I'm having some issues with the CUDA nvprof profiler. Some of the metrics on the site are named differently than in the profiler, and the variables don't seem to be explained anywhere on the site, or for that matter anywhere on the web (I wasn't able to find any valid reference).

I decoded most of those (here: calculating gst_throughput and gld_throughput with nvprof), but I'm still not sure about:

elapsed_cycles
max_warps_per_sm

Anyone knows precisely how to count those?

I'm trying to use the nvprof to assess some 6000 different kernels via cmdline, so it is not really viable for me to use the visual profiler.

Any help appreciated. Thanks very much!

EDIT: What I'm using:

CUDA 5.0, GTX480 which is cc. 2.0.

What I've already done:

I've made a script that gets the formulas for each of the metrics from the profiler documentation site, resolves dependencies for any given metric, extracts those through nvprof and then counts the results from those. This involved using a (rather large) sed script that changes all the occurrences of variables that appear on the site to the ones with the same meaning that are actually accepted by the profiler. Basically I've emulated grepping metrics via nvprof. I'm just having problems with those:

Why there is a problem with those concrete variables:

max_warps_per_sm - If it is the bound of the cc or another metric/event which I am perhaps somehow missing and is specific for my program (wouldn't be a surprise as some of the variables in the profiler documentation have 3 (!) different names all for the same thing).
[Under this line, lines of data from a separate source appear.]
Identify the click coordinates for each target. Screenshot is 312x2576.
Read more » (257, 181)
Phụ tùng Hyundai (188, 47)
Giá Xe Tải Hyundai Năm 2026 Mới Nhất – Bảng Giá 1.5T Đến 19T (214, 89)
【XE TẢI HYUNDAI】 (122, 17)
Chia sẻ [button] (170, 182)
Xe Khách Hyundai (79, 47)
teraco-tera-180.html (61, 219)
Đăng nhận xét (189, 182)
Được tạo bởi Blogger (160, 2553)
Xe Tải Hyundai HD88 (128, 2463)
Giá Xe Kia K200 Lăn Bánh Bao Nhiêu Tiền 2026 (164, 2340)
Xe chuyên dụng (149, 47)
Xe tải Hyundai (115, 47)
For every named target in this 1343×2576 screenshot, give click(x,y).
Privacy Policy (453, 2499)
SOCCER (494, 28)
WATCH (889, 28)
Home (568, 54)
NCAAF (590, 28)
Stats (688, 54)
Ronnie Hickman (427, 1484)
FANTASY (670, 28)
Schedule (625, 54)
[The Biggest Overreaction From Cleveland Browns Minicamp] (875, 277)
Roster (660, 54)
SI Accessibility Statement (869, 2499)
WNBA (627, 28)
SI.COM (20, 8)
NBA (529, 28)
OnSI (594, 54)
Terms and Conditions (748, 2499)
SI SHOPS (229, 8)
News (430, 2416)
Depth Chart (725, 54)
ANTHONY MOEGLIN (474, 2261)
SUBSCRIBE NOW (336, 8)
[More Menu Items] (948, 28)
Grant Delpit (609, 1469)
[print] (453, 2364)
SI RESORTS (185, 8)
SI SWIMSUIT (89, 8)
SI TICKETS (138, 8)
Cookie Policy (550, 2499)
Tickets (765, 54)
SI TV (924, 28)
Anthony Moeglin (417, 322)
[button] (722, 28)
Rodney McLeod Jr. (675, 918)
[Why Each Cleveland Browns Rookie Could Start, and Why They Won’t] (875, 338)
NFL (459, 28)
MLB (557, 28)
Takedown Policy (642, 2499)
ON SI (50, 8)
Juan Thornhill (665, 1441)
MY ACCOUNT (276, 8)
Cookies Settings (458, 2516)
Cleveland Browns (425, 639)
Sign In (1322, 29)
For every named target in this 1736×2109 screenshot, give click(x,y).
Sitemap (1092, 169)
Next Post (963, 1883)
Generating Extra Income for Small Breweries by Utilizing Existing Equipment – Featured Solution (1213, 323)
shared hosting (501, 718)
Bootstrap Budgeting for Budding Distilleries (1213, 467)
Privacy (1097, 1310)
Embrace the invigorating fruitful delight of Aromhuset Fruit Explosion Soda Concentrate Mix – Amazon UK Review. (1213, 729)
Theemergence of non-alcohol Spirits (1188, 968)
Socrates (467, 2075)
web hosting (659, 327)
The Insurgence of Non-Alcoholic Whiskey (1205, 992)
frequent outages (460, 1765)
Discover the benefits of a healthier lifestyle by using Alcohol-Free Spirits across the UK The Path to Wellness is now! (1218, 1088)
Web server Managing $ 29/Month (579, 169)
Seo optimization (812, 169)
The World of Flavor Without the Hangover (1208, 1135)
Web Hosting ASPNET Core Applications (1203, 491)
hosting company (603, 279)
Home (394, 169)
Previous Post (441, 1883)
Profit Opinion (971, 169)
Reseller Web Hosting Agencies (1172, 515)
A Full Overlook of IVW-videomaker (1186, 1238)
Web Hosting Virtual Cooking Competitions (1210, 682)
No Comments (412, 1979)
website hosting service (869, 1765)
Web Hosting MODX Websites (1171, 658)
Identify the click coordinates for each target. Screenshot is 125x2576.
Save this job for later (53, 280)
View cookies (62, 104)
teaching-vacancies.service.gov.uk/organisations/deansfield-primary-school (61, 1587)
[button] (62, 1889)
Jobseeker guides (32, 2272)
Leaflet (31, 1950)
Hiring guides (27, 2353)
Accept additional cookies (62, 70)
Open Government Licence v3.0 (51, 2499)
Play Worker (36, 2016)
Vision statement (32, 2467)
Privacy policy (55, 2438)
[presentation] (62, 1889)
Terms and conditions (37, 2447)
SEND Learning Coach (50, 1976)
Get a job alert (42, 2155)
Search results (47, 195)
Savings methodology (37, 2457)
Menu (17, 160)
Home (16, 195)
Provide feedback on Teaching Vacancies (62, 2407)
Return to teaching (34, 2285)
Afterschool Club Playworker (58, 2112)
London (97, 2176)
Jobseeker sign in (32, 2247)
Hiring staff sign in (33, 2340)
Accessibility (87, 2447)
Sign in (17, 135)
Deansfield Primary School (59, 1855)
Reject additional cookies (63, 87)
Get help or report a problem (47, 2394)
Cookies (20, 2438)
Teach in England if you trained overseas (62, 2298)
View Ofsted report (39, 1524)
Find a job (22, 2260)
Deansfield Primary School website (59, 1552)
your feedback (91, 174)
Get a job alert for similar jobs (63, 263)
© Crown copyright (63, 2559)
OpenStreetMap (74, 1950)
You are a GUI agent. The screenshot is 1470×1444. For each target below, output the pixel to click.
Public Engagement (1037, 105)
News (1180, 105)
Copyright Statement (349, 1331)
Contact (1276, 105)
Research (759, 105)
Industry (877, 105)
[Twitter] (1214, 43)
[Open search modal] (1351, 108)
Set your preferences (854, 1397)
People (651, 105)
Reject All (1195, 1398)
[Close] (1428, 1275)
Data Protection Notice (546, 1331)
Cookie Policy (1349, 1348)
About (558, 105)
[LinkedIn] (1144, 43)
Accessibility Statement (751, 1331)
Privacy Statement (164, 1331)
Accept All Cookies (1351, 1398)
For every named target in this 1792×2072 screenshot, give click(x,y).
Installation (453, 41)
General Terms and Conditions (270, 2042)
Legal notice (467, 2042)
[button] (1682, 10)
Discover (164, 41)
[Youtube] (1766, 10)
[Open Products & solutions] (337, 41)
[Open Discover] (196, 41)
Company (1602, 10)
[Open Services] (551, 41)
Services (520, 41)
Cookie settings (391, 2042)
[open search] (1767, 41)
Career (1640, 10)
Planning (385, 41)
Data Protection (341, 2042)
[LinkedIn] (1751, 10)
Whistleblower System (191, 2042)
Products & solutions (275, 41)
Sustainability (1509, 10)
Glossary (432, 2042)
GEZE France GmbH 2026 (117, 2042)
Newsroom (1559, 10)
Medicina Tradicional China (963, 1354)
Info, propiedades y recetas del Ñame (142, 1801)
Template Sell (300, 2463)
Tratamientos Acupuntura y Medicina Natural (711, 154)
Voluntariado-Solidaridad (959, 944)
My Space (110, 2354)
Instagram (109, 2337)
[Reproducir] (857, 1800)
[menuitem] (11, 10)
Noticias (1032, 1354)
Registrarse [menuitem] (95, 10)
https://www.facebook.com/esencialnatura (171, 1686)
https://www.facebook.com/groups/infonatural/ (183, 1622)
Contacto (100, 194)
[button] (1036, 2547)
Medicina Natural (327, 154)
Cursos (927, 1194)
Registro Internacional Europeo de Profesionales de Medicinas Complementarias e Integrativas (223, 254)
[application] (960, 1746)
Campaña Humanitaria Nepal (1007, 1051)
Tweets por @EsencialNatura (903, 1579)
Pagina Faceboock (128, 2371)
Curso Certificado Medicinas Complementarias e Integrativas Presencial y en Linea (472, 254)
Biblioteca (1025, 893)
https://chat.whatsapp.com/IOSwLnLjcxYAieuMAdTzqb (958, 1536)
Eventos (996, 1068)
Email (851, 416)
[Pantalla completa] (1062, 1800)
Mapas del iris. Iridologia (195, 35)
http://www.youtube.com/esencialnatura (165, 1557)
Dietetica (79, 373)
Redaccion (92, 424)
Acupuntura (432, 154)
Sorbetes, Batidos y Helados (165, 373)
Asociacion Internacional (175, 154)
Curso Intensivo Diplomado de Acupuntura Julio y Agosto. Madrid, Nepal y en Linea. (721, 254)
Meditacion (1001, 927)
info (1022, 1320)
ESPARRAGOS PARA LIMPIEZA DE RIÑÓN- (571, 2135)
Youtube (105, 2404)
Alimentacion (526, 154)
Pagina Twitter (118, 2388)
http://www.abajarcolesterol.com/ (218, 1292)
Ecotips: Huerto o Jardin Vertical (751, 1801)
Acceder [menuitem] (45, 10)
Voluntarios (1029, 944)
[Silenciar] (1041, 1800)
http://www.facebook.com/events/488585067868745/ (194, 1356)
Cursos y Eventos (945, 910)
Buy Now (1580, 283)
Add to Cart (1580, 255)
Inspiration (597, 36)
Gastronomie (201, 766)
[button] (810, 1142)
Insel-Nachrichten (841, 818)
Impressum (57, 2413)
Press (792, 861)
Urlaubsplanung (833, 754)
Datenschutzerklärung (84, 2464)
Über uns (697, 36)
elapsed_cycles - I don't have elapsed_cycles in the output of nvprof --query-events. Not even anything containing the words "elapse" and the only one containing "cycle" is "active_cycles". Could that be it ? Is there any other way to count it? Is there any harm done in using "gputime" instead of this variable ? I don't need absolute numbers, I'm using it to find correlations and analyze code so if "gputime"= "elapsed_cycles" * CONSTANT, I'm perfectly okay with that.

1
Which version of CUDA are you using? The profiling tools evolve, so we need that information in order to help you.BenC

1 Answers

2
votes

You can use the following command that lists all the events available on each device:

nvprof --query-events

This is not very complete, but it's a good start to understand what these events/metrics are. For instance, with CUDA 5.0 and a CC 3.0 GPU, we get:

elapsed_cycles_sm: Elapsed clocks

elapsed_cycles_sm is the number of elapsed clock cycles per multiprocessor. If you want to measure this metric for your program:

nvprof --events elapsed_cycles_sm ./your_program

max_warps_per_sm is quite straightforward: this is the maximum number of resident warps per multiprocessor. This value depends on the Compute Capability (see the chart here). This is a hardware limit, no matter what your kernels are, at any given time, you will never have more resident warps per multiprocessor than this value.

Also, more information is available in the profiler's online documentation, with descriptions and formulae.

UPDATE

According to this answer:

active_cycles: Number of cycles a multiprocessor has at least one active warp.